Chitosan (CS)/DNA complex nanoparticles (NPs) have been considered as a vector for gene delivery. Although advantageous for DNA packing and protection, CS-based complexes may lead to difficulties in DNA release once arriving at the site of action. In this study, an approach through modifying their internal structure by incorporating a negatively charged poly(gamma-glutamic acid) (gamma-PGA) in CS/DNA complexes (CS/DNA/gamma-PGA NPs) is reported.
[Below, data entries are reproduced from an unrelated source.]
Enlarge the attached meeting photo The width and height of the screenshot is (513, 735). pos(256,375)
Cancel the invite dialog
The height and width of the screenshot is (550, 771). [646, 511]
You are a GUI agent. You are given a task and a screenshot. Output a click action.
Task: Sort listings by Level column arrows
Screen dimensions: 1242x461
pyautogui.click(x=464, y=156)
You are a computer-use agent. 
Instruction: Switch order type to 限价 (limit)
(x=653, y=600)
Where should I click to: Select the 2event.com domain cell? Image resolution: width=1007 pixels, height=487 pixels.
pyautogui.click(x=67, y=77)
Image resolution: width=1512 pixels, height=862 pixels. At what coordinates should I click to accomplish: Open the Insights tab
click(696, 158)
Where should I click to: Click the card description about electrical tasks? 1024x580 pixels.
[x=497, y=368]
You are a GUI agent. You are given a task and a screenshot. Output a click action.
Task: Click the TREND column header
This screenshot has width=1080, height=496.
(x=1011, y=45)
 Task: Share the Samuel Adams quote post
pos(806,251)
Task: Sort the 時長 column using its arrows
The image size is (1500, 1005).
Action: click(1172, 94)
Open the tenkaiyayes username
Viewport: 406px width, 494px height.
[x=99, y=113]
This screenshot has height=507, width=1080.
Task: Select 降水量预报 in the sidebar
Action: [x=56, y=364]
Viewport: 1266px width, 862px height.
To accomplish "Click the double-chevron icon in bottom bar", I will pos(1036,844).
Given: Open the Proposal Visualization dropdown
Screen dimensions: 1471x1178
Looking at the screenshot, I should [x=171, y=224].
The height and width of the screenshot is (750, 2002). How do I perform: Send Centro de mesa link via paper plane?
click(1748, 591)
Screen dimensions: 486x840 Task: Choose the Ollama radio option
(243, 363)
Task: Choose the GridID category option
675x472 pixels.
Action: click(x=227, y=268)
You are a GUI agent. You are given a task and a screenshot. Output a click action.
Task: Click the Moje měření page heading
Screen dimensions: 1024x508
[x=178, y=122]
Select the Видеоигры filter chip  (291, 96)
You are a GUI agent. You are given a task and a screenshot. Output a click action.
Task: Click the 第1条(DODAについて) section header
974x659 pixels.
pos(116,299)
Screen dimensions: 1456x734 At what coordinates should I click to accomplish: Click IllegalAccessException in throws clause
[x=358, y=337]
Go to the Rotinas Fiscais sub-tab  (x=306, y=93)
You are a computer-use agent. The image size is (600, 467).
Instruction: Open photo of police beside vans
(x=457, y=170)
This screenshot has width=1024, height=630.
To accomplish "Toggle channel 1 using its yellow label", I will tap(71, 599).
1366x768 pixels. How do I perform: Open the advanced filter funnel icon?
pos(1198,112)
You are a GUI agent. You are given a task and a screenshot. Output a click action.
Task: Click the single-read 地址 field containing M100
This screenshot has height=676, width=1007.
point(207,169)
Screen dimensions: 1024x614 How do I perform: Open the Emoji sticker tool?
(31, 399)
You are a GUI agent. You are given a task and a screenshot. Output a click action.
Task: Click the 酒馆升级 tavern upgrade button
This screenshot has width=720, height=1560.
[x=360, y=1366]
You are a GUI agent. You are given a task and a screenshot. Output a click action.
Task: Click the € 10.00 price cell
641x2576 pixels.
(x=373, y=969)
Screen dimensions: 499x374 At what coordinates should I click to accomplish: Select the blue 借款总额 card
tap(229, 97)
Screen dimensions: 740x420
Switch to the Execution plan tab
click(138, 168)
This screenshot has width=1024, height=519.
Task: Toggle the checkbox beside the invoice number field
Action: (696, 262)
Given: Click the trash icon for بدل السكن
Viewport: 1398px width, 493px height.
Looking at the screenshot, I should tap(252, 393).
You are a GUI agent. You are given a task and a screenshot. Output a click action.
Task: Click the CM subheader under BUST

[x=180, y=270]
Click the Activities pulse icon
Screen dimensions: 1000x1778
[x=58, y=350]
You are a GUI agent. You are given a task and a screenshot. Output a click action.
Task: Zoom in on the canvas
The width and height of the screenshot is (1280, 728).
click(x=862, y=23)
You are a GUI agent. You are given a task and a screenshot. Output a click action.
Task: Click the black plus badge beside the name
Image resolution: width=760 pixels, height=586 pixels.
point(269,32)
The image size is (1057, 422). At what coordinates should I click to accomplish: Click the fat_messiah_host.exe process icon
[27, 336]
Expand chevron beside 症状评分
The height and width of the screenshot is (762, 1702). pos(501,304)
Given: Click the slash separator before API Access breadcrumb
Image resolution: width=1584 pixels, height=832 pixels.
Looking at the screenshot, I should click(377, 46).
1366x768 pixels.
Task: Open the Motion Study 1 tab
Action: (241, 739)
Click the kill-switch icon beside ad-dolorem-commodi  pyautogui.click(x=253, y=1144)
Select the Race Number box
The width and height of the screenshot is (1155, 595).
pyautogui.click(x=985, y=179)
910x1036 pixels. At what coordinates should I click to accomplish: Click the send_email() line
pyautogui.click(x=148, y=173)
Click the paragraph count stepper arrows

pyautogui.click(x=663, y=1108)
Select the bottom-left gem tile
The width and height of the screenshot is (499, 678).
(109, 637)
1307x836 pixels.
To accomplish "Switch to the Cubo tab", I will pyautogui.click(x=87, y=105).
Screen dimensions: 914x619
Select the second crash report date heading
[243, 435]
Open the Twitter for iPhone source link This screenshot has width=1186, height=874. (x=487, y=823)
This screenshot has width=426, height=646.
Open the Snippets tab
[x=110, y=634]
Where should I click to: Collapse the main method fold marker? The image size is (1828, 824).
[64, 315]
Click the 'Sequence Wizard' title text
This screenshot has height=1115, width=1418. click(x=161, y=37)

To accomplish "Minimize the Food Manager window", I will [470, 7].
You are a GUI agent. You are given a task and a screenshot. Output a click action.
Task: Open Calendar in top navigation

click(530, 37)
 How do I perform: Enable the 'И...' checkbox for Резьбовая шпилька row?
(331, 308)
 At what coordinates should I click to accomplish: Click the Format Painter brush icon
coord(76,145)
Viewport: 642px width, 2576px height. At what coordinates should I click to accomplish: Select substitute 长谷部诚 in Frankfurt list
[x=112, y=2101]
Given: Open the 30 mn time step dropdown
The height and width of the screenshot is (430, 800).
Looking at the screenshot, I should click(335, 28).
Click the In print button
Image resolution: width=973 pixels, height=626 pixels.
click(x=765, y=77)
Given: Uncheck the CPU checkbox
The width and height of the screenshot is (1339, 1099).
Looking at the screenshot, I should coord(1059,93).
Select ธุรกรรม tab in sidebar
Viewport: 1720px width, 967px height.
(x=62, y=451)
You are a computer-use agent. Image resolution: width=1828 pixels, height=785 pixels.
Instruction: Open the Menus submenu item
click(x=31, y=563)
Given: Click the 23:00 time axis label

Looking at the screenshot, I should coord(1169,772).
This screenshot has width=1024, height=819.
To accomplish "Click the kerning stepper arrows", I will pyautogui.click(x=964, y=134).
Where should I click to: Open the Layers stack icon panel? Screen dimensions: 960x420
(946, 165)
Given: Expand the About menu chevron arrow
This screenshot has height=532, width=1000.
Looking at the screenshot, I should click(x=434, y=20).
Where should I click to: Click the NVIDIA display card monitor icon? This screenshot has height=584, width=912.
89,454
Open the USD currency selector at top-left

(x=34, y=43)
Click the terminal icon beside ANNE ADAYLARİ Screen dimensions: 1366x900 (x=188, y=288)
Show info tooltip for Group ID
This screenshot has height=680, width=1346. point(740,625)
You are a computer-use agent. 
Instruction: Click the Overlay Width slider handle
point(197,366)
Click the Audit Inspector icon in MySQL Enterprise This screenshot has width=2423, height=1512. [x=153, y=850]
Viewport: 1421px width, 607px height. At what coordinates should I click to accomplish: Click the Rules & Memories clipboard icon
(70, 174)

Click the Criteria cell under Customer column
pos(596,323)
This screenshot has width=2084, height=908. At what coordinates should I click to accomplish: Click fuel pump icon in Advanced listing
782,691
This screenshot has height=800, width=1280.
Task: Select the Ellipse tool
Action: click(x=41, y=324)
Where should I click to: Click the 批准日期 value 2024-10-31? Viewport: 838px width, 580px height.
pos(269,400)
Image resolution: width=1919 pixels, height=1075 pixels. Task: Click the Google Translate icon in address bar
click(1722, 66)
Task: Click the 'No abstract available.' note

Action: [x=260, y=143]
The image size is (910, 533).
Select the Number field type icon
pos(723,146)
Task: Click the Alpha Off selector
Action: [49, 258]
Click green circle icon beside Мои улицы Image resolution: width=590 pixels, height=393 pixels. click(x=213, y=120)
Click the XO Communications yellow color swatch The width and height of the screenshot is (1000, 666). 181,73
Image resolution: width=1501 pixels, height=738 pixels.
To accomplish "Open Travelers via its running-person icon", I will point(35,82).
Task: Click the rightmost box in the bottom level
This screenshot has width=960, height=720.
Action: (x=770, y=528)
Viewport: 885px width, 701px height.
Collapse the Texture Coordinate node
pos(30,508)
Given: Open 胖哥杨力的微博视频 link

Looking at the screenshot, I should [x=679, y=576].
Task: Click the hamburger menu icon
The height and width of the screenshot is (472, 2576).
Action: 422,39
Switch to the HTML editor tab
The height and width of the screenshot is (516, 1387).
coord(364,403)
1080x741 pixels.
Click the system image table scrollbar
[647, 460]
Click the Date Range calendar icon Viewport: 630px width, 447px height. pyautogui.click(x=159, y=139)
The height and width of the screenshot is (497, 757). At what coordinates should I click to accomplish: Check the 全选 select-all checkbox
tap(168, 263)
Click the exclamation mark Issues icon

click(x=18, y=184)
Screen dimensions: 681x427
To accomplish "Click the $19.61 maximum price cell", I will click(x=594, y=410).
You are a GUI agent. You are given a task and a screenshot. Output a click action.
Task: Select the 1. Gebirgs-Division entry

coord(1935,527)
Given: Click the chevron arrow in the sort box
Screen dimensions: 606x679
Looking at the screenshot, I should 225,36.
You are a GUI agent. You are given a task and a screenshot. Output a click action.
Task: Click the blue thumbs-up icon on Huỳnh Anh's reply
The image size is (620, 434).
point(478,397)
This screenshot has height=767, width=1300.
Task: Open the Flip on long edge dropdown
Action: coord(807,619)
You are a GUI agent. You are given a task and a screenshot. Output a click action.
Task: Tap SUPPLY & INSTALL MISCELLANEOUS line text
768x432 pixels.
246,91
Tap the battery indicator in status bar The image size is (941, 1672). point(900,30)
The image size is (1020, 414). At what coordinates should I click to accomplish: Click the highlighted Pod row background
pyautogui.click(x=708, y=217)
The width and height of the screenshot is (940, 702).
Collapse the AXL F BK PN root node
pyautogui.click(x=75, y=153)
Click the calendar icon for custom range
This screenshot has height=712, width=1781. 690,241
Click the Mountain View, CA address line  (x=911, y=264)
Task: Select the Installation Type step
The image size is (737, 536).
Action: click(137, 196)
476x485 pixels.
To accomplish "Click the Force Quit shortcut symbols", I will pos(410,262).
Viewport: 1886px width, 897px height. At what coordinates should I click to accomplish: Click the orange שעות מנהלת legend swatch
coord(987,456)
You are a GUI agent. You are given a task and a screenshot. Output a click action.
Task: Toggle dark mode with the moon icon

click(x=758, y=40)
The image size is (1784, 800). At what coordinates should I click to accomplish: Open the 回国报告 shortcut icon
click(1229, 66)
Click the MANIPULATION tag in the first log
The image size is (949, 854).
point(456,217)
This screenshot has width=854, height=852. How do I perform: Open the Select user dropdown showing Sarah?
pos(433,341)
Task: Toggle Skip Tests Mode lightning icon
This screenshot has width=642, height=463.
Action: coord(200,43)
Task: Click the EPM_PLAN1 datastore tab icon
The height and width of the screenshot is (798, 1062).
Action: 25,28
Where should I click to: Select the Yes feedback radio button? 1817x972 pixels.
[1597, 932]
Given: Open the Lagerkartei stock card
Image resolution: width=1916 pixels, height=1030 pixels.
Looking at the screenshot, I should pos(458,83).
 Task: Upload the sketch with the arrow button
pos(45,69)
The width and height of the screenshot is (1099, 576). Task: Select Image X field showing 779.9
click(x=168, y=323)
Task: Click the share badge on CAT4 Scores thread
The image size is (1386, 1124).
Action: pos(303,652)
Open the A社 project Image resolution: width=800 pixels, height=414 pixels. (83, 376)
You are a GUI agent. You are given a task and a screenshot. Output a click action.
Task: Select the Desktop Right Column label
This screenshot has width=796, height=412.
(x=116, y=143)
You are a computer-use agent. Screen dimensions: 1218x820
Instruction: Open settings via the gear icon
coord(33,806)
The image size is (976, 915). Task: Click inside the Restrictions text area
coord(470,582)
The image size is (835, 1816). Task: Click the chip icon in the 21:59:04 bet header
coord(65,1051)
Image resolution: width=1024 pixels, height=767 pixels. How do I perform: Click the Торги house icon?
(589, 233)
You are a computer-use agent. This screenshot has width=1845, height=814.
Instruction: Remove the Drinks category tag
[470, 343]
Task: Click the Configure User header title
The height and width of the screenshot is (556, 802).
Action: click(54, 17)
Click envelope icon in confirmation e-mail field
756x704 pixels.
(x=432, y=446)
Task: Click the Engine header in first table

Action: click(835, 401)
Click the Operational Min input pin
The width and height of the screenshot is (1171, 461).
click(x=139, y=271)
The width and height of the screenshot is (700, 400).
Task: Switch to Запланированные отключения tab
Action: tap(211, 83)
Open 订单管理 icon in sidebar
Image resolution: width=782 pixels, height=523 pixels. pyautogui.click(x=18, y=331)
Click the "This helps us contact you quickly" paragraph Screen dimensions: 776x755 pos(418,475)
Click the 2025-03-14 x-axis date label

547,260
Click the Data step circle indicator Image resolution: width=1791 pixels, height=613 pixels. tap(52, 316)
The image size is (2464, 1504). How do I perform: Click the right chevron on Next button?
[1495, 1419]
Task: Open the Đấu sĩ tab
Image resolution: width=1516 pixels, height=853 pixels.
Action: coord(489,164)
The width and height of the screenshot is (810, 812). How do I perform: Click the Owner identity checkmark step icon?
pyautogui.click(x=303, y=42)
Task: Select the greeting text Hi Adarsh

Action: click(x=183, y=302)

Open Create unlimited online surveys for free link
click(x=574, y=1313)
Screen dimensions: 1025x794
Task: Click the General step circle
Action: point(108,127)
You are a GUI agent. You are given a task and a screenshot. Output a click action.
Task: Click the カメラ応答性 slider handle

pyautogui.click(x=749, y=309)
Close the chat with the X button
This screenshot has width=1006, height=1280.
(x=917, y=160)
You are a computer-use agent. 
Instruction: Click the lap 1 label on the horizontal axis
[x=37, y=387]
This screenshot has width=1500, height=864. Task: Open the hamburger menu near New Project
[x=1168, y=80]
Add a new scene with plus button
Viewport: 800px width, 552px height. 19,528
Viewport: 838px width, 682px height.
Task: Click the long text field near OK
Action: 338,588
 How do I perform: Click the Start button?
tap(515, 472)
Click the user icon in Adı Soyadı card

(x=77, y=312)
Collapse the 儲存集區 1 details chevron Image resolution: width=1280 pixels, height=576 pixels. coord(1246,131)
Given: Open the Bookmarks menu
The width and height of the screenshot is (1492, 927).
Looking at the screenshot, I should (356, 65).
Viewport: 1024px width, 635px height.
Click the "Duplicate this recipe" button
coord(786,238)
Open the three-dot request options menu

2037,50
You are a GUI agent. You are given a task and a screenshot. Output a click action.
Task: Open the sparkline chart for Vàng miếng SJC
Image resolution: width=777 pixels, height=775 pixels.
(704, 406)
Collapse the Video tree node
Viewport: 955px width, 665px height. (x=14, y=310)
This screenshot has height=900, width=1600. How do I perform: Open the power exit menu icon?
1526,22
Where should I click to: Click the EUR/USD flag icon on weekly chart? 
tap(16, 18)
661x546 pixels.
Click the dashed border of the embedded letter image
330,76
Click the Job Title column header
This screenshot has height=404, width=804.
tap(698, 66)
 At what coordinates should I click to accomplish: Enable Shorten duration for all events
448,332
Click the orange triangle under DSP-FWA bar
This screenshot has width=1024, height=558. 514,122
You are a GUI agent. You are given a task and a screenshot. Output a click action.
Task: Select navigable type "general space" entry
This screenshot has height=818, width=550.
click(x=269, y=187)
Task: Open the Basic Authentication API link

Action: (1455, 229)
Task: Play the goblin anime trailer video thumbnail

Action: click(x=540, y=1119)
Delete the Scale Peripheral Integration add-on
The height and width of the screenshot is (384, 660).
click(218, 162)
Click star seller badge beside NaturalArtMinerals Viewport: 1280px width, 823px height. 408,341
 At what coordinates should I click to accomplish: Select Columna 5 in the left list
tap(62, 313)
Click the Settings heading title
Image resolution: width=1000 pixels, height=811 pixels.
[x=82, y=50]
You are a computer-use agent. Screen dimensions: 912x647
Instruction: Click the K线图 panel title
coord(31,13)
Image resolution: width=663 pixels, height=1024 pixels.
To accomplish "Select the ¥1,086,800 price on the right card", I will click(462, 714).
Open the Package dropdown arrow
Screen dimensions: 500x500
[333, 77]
The analysis of small angle X-ray scattering results revealed that DNA and gamma-PGA formed complexes with CS separately to yield two types of domains, leading to the formation of "compounded NPs". With this internal structure, the compounded NPs might disintegrate into a number of even smaller sub-particles after cellular internalization, thus improving the dissociation capacity of CS and DNA. Consequently, after incorporating gamma-PGA in CS/DNA complexes, a significant increase in their transfection efficiency was found. Interestingly, in addition to improving the release of DNA intracellularly, the incorporation of gamma-PGA in CS/DNA complexes significantly enhanced their cellular uptake. We further demonstrated that besides a non-specific charged-mediated binding to cell membranes, there were specific trypsin-cleavable proteins involved in the internalization of CS/DNA/gamma-PGA NPs. The aforementioned results indicated that gamma-PGA played multiple important roles in enhancing the cellular uptake and transfection efficiency of CS/DNA/gamma-PGA NPs.